**Your objective:**
Emit the line that holds "Select 01_10_array in project explorer" and all lines following it through the end of the data, verbatim, and nothing else.
START Provided records
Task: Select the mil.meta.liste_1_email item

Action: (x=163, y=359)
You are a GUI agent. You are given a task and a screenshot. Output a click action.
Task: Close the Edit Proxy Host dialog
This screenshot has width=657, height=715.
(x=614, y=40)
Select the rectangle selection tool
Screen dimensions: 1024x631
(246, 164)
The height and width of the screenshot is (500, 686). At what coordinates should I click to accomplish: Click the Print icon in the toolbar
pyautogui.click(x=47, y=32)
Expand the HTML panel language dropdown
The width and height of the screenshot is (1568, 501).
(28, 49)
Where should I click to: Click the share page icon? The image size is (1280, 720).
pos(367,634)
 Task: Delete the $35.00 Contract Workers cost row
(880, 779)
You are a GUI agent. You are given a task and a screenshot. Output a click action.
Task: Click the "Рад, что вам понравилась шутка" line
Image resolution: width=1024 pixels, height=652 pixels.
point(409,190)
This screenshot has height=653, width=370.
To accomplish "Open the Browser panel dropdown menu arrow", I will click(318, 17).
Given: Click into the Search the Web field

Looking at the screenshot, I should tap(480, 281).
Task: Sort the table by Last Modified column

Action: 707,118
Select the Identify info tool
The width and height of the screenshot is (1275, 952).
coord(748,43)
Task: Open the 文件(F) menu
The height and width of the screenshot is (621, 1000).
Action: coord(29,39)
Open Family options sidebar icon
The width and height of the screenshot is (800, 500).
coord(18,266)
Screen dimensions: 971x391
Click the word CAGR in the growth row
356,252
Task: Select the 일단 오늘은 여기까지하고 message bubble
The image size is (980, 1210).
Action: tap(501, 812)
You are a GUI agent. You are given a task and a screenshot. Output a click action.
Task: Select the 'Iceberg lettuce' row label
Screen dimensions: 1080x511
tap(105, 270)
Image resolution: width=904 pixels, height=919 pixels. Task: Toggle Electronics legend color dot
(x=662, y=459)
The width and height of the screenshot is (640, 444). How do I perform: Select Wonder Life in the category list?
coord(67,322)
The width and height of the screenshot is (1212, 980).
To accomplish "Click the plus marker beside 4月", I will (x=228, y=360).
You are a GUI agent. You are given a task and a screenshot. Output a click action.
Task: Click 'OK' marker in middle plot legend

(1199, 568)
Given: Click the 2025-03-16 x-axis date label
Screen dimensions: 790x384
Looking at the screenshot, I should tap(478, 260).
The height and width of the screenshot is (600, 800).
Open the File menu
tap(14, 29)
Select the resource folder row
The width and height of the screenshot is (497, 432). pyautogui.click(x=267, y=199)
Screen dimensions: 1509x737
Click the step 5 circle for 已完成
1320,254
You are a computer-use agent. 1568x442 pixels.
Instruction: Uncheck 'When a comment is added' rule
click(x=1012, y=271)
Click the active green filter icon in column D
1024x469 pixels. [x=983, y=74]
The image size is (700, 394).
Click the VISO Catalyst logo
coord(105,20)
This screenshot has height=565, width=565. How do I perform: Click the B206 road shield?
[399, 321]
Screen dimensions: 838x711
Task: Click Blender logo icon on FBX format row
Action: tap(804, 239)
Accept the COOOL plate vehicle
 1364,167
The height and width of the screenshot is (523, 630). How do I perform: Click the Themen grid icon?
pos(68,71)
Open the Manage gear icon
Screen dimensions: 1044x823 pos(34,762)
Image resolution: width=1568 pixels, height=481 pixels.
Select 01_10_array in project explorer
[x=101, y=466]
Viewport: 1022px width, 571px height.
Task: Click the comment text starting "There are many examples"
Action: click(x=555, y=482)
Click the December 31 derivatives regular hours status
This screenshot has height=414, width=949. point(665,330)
END Provided records
**Final answer:**
Select 01_10_array in project explorer
[x=101, y=466]
Viewport: 1022px width, 571px height.
Task: Click the comment text starting "There are many examples"
Action: click(x=555, y=482)
Click the December 31 derivatives regular hours status
This screenshot has height=414, width=949. point(665,330)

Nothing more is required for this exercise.